» **The task**
I need the lines from the one holding "The width and" to the last line of the data below repeated exactly, both included, without pictures.
### Data records
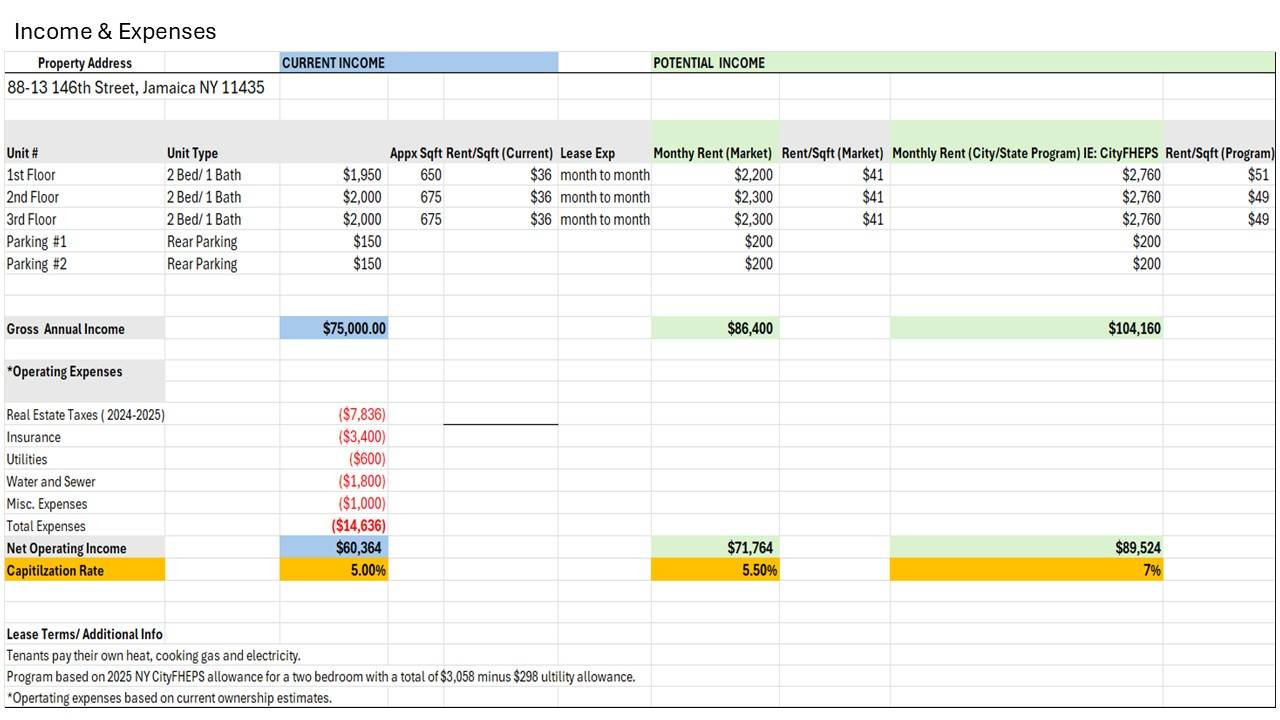Select the Insurance expense ($3,400) cell

pyautogui.click(x=361, y=437)
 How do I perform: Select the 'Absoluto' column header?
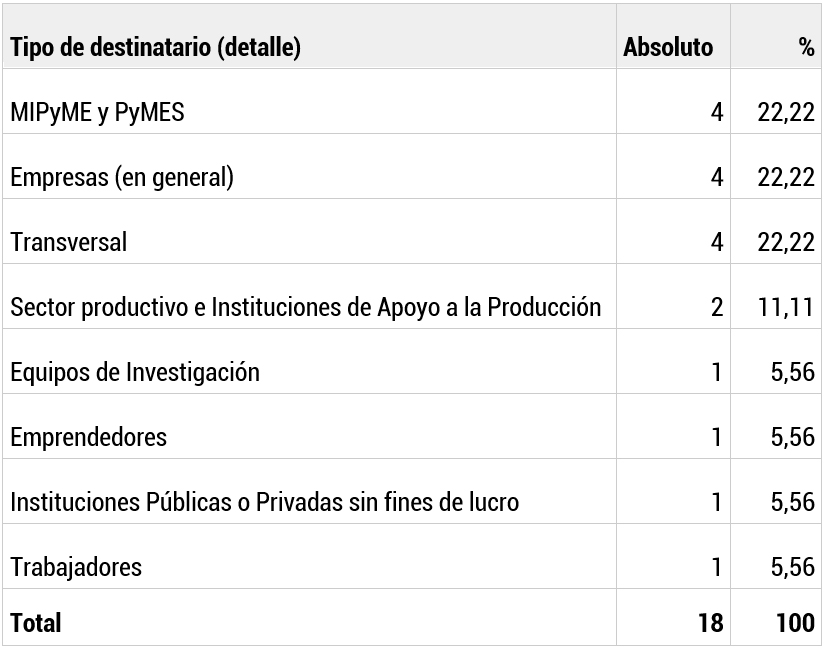pos(668,47)
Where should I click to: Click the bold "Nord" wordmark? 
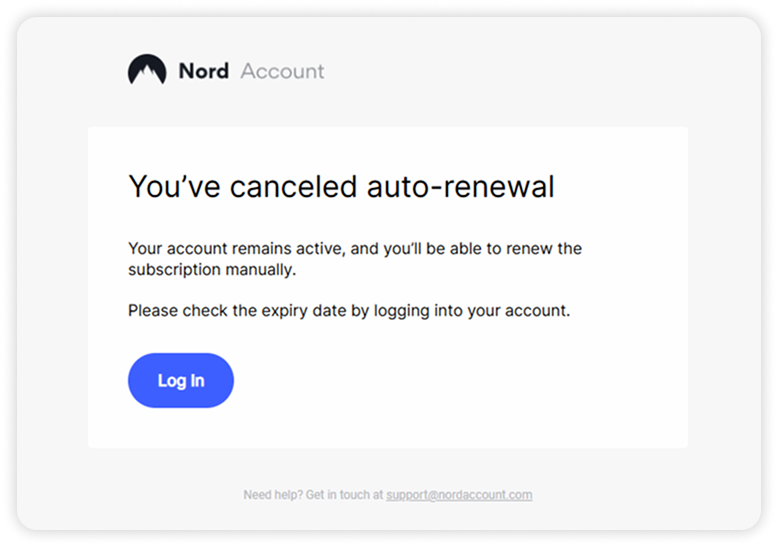(x=203, y=71)
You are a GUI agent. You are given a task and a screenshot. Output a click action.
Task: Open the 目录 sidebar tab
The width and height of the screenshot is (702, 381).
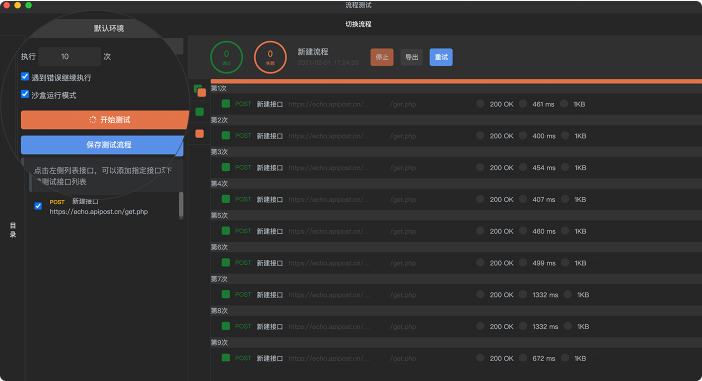tap(13, 230)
######
» **Answer section**
The width and height of the screenshot is (702, 381).
tap(13, 230)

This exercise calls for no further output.